Galway, Ireland Initiates "Cycle to Work" With Up to 51% Reduction in Bike Costs

Located on the west coast of Ireland, Galway is one of the wettest cities in the world. On average, it rains 175 days of the year, which doesn’t particularly entice people to cycle to work. It became clear that a government funded scheme would be needed to encourage people to change their commuting habits. The Cycle

Located on the west coast of Ireland, Galway is one of the wettest cities in the world. On average, it rains 175 days of the year, which doesn't particularly entice people to cycle to work. It became clear that a government funded scheme would be needed to encourage people to change their commuting habits. The Cycle to Work Scheme is an initiative that removes the PRSI and USC taxes on bikes, helping workers obtain one by reducing their cost by up to 51%. The scheme has proven to be successful, with numerous large businesses signing up and encouraging their employees to cycle to work - and get active.

Clifden, Galway, Ireland bikes on the wall

The Cycle to Work scheme is great in theory, but it has its flaws. The number of cyclists in Galway is low for several reasons, including the fact that few workplaces have shower facilities for those who cycle to work, but especially due to the lack of dedicated bike lanes and cycling facilities in the city. For example, on the two western approach roads to Galway City, Bothar na Dtreabh and The Dublin Road, there are no designated cycle lanes. To combat this problem, numerous cycling safety campaigns have been launched in the last year on social media and through television advertisements. Most of these campaigns were started by government agencies such as the Road Safety Authority (RSA). However, there are also companies and organizations in the private sector that fight for cyclists' safety.

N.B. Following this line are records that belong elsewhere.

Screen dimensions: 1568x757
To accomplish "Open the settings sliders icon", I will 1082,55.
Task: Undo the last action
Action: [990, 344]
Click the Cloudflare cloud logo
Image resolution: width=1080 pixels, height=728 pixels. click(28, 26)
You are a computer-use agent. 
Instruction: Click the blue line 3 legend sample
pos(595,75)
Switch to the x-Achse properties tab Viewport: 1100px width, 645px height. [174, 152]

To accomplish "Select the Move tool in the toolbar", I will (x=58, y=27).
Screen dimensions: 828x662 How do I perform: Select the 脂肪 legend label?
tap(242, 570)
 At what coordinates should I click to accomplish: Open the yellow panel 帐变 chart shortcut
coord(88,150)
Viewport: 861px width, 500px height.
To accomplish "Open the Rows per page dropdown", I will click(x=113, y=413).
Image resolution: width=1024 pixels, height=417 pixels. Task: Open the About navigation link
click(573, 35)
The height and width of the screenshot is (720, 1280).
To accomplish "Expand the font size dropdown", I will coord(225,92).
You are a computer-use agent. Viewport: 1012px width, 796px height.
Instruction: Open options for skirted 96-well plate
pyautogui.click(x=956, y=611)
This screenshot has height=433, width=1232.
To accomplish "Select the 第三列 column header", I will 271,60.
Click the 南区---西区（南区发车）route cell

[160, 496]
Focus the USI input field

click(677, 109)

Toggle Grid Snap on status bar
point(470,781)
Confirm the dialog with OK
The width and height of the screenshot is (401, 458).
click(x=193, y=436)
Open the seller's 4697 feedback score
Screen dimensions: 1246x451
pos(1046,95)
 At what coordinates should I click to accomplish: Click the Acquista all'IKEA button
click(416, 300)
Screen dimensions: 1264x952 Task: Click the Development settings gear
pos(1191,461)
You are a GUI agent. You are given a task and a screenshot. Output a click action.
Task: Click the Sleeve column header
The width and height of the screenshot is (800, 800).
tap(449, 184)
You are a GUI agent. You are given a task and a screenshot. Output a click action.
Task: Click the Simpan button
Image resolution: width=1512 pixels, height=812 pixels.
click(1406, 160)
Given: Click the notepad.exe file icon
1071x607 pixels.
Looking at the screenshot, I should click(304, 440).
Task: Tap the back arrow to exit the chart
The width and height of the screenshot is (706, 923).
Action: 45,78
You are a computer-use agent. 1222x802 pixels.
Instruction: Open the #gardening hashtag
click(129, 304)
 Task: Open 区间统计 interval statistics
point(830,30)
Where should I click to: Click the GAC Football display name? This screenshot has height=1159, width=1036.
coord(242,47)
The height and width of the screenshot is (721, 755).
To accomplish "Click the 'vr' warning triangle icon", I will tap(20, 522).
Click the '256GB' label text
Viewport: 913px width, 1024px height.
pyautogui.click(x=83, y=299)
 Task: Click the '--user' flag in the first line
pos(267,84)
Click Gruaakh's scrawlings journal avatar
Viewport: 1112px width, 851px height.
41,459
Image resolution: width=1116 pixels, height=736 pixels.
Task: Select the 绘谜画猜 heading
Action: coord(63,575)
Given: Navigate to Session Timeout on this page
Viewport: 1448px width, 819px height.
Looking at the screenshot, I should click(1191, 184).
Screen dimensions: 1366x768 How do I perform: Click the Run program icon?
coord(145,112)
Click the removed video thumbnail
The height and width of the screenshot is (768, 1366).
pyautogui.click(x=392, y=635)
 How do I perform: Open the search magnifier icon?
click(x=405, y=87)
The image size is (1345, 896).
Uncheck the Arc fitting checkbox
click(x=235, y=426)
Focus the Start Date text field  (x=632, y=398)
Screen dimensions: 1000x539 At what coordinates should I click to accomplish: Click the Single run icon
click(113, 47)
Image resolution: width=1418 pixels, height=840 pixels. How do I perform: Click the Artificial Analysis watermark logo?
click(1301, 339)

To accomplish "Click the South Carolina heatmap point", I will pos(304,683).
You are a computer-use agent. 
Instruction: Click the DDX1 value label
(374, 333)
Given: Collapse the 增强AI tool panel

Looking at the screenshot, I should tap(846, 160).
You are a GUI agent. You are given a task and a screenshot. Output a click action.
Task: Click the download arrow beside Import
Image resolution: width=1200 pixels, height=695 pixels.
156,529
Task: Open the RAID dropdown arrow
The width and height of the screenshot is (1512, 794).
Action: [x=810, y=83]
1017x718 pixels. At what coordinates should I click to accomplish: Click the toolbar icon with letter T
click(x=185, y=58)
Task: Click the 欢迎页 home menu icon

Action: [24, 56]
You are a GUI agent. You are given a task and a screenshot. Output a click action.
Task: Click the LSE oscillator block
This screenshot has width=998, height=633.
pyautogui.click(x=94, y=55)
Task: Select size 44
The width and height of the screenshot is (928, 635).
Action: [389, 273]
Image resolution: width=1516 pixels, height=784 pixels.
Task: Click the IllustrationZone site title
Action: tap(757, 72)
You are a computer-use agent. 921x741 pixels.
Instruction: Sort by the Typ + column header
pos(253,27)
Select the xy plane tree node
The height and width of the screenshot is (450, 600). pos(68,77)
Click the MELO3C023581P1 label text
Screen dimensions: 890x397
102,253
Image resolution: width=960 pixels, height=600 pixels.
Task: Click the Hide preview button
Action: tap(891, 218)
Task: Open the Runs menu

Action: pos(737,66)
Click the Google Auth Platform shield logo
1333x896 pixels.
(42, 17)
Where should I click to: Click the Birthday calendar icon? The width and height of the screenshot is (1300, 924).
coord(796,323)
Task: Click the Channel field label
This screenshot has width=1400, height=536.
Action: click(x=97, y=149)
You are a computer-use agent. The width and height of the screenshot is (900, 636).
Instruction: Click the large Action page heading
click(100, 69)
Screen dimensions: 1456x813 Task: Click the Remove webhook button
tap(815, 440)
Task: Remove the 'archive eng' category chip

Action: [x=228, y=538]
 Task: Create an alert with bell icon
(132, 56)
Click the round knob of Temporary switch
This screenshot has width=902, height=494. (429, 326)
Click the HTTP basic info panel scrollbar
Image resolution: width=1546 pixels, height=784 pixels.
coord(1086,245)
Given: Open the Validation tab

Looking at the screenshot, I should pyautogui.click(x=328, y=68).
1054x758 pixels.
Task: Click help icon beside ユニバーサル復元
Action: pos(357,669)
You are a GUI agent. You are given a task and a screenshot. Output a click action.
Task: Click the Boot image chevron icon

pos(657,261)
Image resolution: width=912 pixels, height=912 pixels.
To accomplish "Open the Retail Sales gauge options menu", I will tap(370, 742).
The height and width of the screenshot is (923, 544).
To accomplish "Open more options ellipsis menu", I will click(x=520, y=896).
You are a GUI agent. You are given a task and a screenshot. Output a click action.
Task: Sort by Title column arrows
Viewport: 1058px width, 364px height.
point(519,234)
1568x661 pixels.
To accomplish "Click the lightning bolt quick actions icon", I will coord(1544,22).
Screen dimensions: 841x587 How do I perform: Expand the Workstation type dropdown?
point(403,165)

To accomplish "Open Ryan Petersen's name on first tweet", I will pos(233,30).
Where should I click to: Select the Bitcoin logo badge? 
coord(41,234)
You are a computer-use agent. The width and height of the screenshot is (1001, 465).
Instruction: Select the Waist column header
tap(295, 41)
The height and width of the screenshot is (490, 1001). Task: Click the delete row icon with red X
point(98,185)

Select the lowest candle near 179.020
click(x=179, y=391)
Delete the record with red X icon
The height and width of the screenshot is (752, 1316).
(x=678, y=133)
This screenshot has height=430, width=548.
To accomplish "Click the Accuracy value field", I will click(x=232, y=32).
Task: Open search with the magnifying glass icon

The Cycling Safety School, for example, educates children about the dangers of cycling on public roads in Ireland.

Galway County Council encouraging cycling, Ireland

Even beyond the weather and lack of infrastructure, another problem facing cyclists is that there is a lack of respect for cyclists on the road. Nearly every week Galway sees a new video of a cyclist receiving verbal and sometimes physical abuse at the hands of motorists. This is surprising as Ireland has a rich history of cycling.  During the War of Independence, the bicycle was one of the only modes of transport, and in more recent history, Stephen Roche won the Tour De France and Giro d'Italia in 1987.

Despite the obstacles it faces, Galway is working to continue this tradition, using its cycle-to-work schemes as a launching point. But the real question becomes, is Galway doing enough to ensure cyclists' safety? What initiatives has your city taken to improve cyclist safety?

Credits: Images by Alan Bannon and link to source. Data linked to sources.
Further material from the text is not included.